Please don't splutter until you've heard me out.
In the first place, my vote had no chance of making any difference between 1984, when I came here, and 2010. Local demographics made this a rock-solid safe seat for Labour.
My first MP here was Roy Hattersley, and because it was safe, he made no local effort that I noticed. The only time I even heard his voice was in 1997 when he got his peerage and cruised the neighbourhood in a Tannoy car saying, in effect, "So long, and thanks for all the fish". Doubtless he did good work for his Party, possibly for the country, but I couldn't say he "represented" me.
He was succeeded by Labour's Roger Godsiff, who moved over when the then-safe Small Heath constituency was abolished. Again, he could count on most people's vote here, if not mine. So he stood and won in 1997, 2001 and 2005. In the latter year, he got a scare when George Galloway's Respect Party ran a fairly close second, and moved over to neighbouring Hall Green for GE 2010 when the boundaries were again redrawn. The Respect candidate pursued him but failed by a wider margin than before, and he's been comfortably returned a couple of times since.
Had I voted for Labour, I'd have got Labour; had I voted against Labour, I'd have got Labour.

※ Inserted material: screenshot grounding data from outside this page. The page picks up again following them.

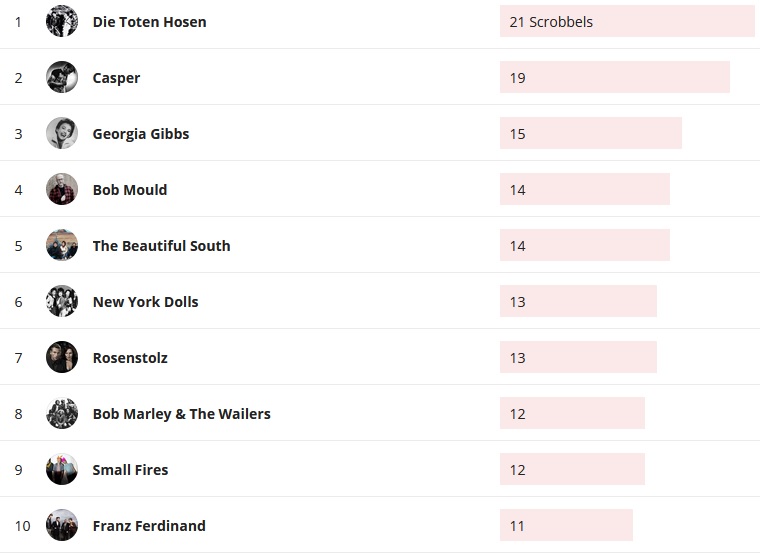Go to Georgia Gibbs artist page
This screenshot has width=760, height=553.
point(140,134)
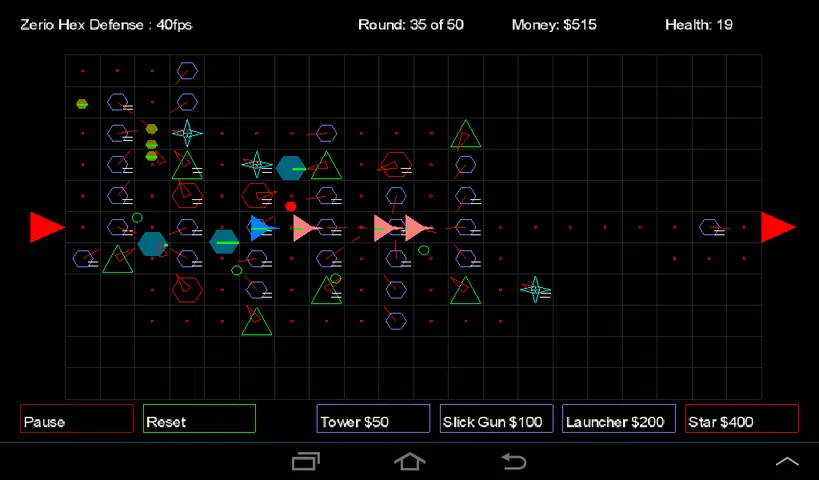Click the small solid red hexagon enemy
The image size is (819, 480).
291,206
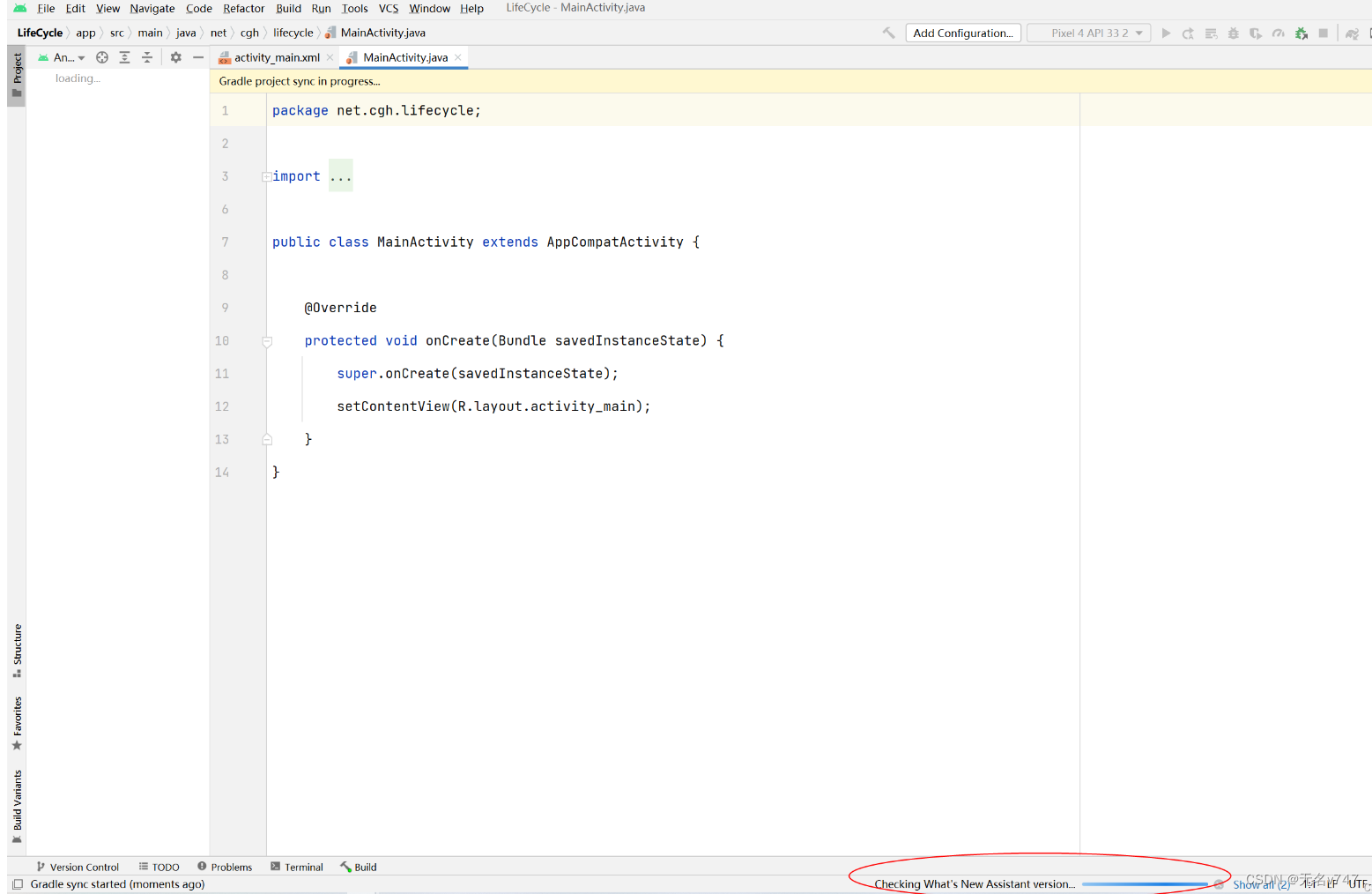Toggle the Favorites tool window

(16, 721)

What I actually did, in '97 and '05, was vote UKIP. For me it's always been about sovereignty, but of course if you are on Facebook you'll know that Ukippers are... [fill in long list of slurs]. Social media make me doubt the wisdom of a democratic system, to the extent that we have one [as Winston Churchill said, "The best argument against democracy is a five-minute conversation with the average voter."]
2001 was different: by then I was convinced that Tony Blair was dangerously mad, so I voted Conservative for the first time in my life - merely to send the tiniest squeak of a message, and I'm sure it went entirely unnoticed.
The reorganisation of constituencies for GE 2010 set the cat among the pigeons. For the first time ever, I had candidates doorstepping me. Only two - Labour and Liberal Democrat, but that's two more than in the previous 26 years. The Labour fellow was clearly not the sharpest knife in the box and when he asked me about key issues and I said Europe, he tried to tell me that we had voted to join the EU in 1975. When I corrected him (we had voted to remain in the EEC) his female minder smirked at her pet's ignorance.
The LibDem asked the same question, got the same answer and his expression changed - oh dear, I was one of those. [Later, when he was my MP, he replied to one of my emails to assert that Parliament was indeed sovereign. I still don't know whether he actually believed that.] In any case, UKIP got my worthless vote yet again.
During this fellow's tenure, I spent some 18 months trying to get him to ask a question at Prime Minister's Question Time. Now like Dicken's Mrs Jellyby, he was full of enthusiasm for all sorts of worthy liberal causes, but a one-minute question? No. Perhaps it was the fact that I wanted to ask when the Government was going to make inflation-proofed savings certificates available again, having withdrawn them as almost the first act of the Conservative-LibDem Coalition; the question would have been a potentially embarrassing litmus test of the Government's attitude to small savers and its commitment to contain inflation. So instead I got two Treasury Minister letters, both of them full of irrelevant waffle.
So much for representing me.
2015: UKIP for me again, but Labour regained the seat, probably as the electorate turned away from the LibDems in disgust at their complicity in the Conservatives' locally unpopular policies.
But what I got this time was a feisty local lass who actually polled her constituents before this year's GE to get their views on Brexit and the Single Market (actually four markets, all more or less damaging to our interests, but that's another story) - and reported back.
Imagine: an MP who makes an effort! [And one who told Diane Abbott to eff off, and when asked what the latter's response had been, said... she'd effed off.]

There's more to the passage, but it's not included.